# Great Pictures of the Fw-190D-9's Engine........



## lesofprimus (May 28, 2005)

Had these for awhile. Not sure where I got them....... Props to whoever took em, cause they're great......


----------



## Nonskimmer (May 28, 2005)

Pretty slick.


----------



## trackend (May 29, 2005)

Thats a beauty of a power plant Les, nice shots


----------



## the lancaster kicks ass (May 29, 2005)

i love that last shot......


----------



## lesofprimus (May 29, 2005)

Me too Lanc, which is why I made it last....


----------



## cheddar cheese (May 29, 2005)

Ace pics! 8) You could even call them a*dora*ble


----------



## Erich (May 29, 2005)

the a/c in bogus JG 3 colurs is used for the basis for a Dora walkaround I do believe by squadron/signal pulbications as well as throughly described in one of the older Japanese works.


----------



## hellmaker (May 29, 2005)

Sweet lord...
Nice pics... wow... a real beauty...
Damn that plane is beautiful...and the engine it paked gave it a lovely hurl... Work Of Art...


----------



## Soren (May 29, 2005)

lesofprimus said:


> Had these for awhile.
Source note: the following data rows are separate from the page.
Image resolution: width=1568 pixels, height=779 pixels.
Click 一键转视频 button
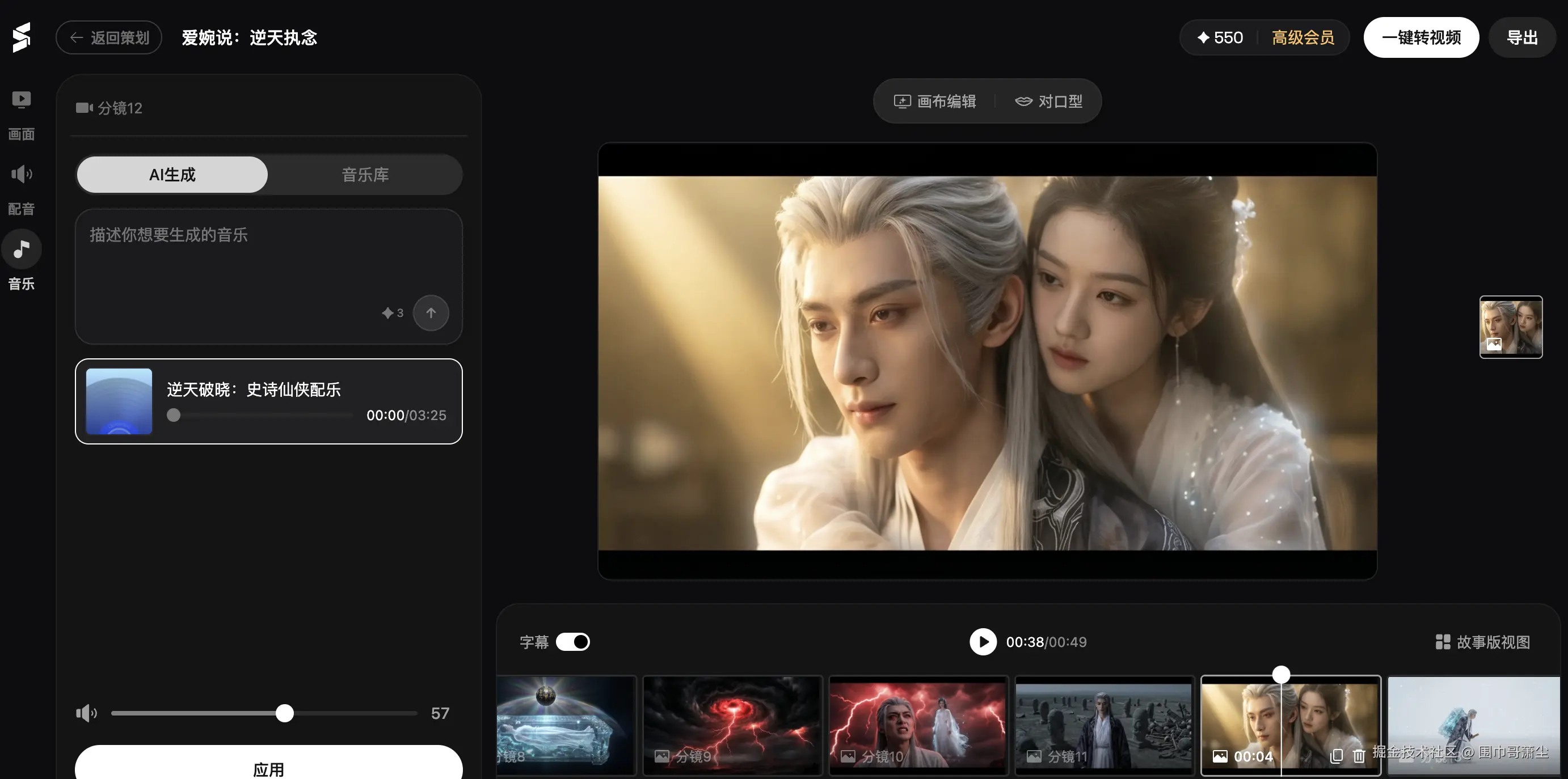click(x=1421, y=38)
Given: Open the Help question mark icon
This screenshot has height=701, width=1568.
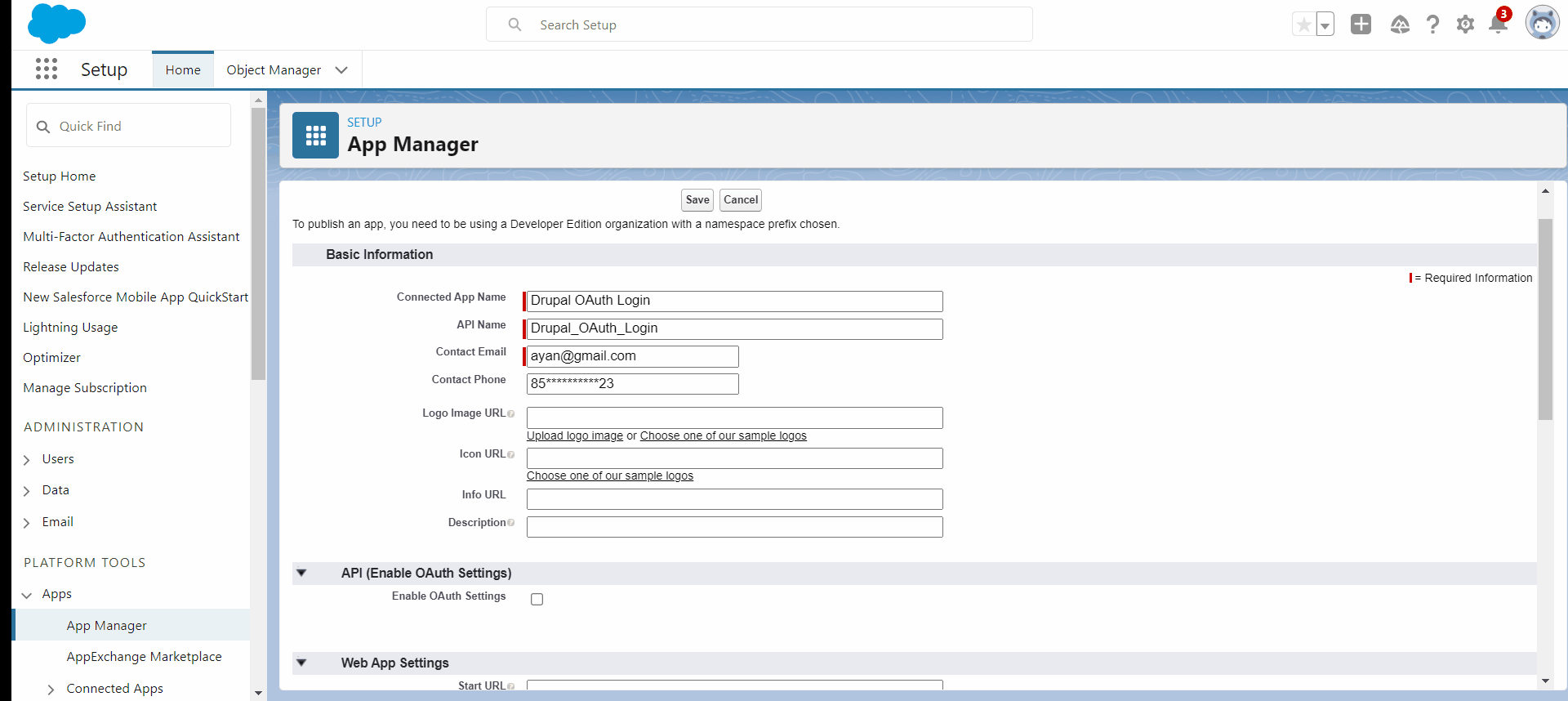Looking at the screenshot, I should (1432, 25).
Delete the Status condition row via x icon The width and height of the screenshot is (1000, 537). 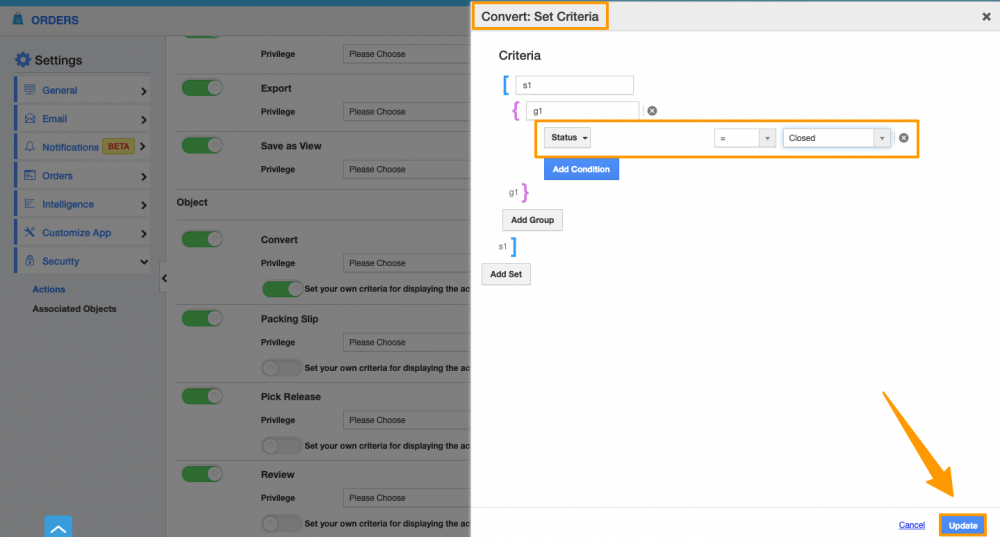coord(903,138)
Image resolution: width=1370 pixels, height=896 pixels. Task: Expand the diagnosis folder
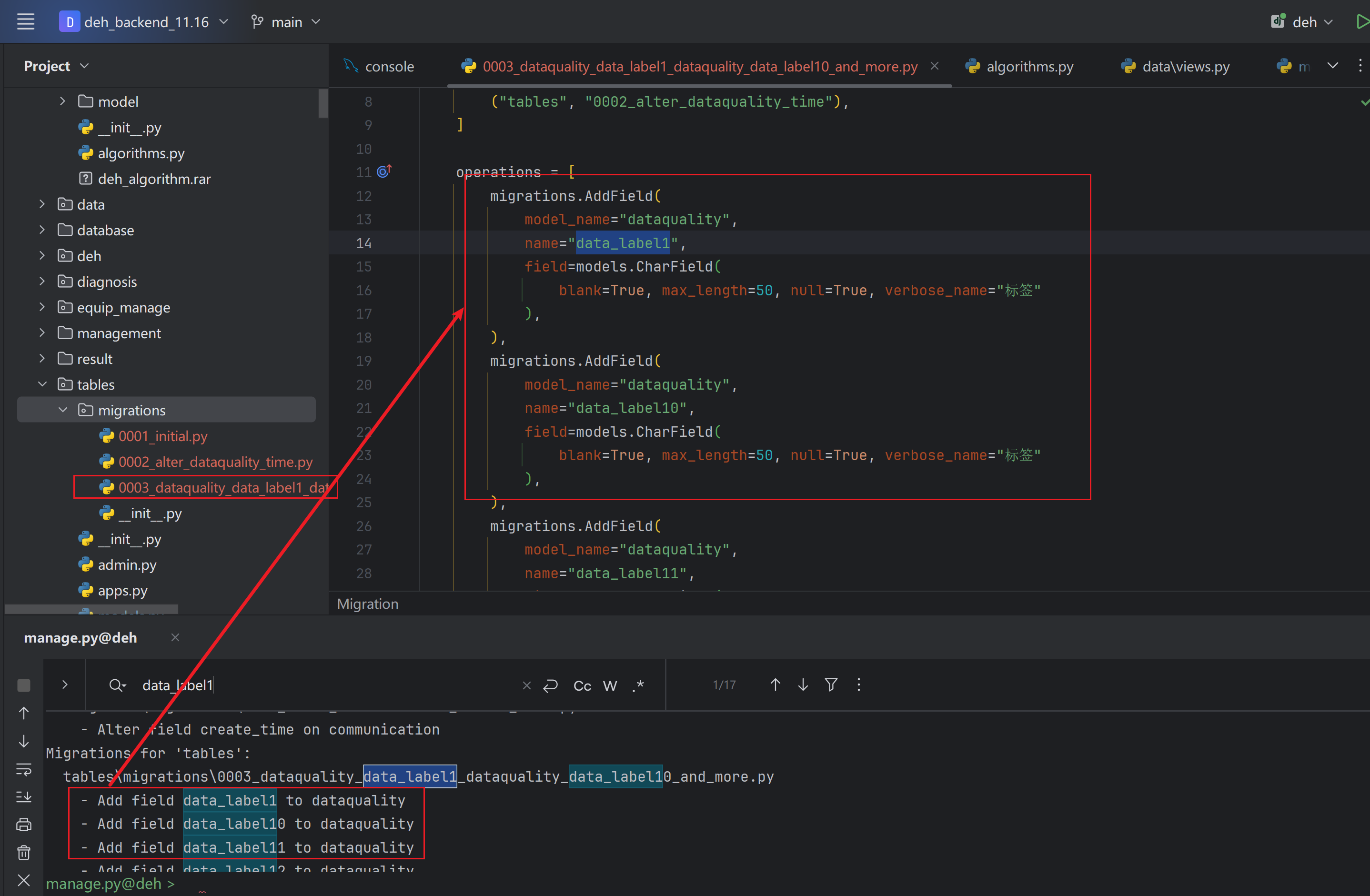(x=41, y=282)
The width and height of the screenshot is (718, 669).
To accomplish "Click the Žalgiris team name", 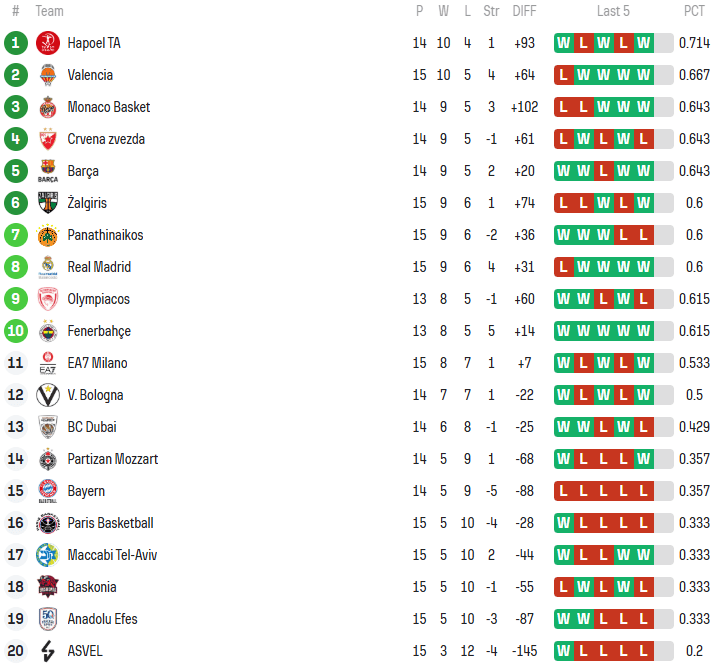I will click(89, 203).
Not sure where I got them......



Let me take a guess: http://www.clubhyper.com/reference/fw190d9enginereferencebg_1.htm

I've had those pics myself for a long time.


----------



## lesofprimus (May 29, 2005)

Excellent Soren, thanks for posting that........


> I've had those pics myself for a long time.


That figures....... Great minds find the same info....


----------



## Soren (May 30, 2005)

lesofprimus said:


> Excellent Soren, thanks for posting that........



No problem.



lesofprimus said:


> Soren said:
> 
> 
> > I've had those pics myself for a long time.
> ...



8)


----------



## me262 (May 30, 2005)

talking about engines, i have a question:
how come the gemans place the engines inverted? 
is the a reason for that?


----------